Auch der ukrainische Regisseur Sergei Loznitsa könnte mit seinem neuen Dokumentarfilm „On the Natural History of Destruction“ über die Zerstörung deutscher Städte im Zweiten Weltkrieg antreten.

Loznitsa, der sich vor Kurzem in der taz zum Ukrainekrieg positionierte und von den westlichen Staaten die Schließung des Luftraums über der Ukraine forderte (siehe taz vom 12.3.), sieht sich in der Ukraine seit Kurzem starker Kritik ausgesetzt. Die Ukrainische Filmakademie hatte im Februar eine Petition veröffentlicht, in der sie einen internationalen Boykott russischer Filme forderte.

Da Loznitsa zwar den Krieg verurteilte, nicht aber alle russischen Filmemacher, schloss die Akademie ihn vor wenigen Tagen aus. Auf den Vorwurf, er sei ein „Kosmopolit“, reagierte er mit Unverständnis.
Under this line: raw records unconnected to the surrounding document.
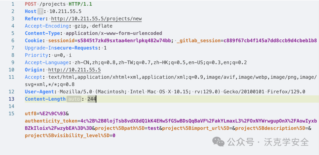The image size is (319, 155).
Task: Click the Content-Type header name
Action: pos(42,33)
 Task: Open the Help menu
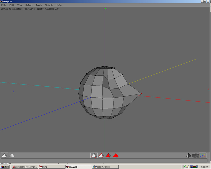pyautogui.click(x=59, y=5)
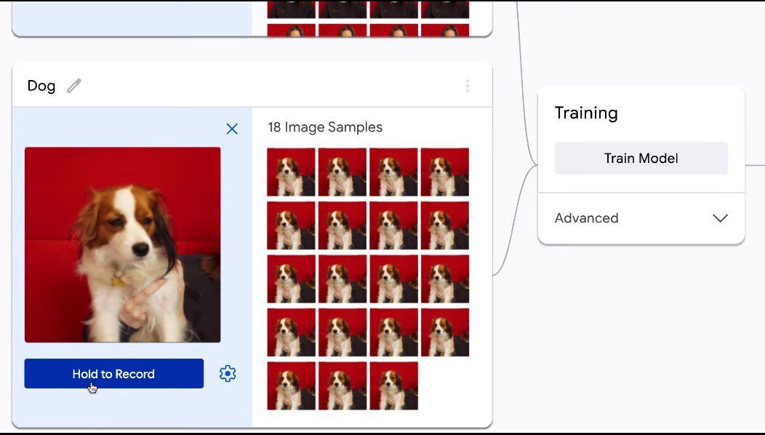
Task: Select the last dog image sample
Action: coord(393,386)
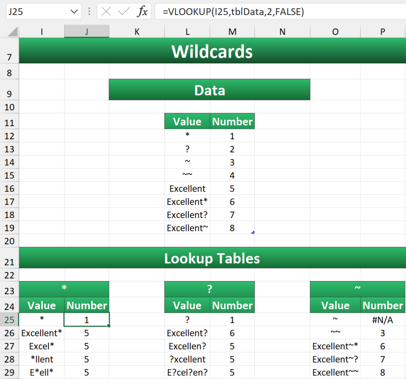Select row 25 header
The width and height of the screenshot is (406, 379).
[x=10, y=320]
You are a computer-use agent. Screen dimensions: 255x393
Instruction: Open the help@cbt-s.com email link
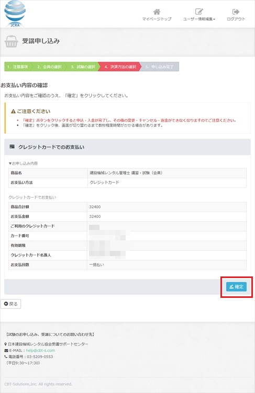[x=40, y=350]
Das Festival von Cannes verfolgt im Übrigen gegenüber Russland eine ganz ähnliche Strategie. Russische Delegationen und mit der Regierung in Verbindung stehende Personen werden nicht eingeladen. Russische Filmemacher hingegen schließt das Festival keinesfalls pauschal aus. Was für die Organisatoren in Frankreich im Zweifel jedoch einfacher ist als für eine Akademie in einem Land, das Opfer eines Angriffskriegs ist.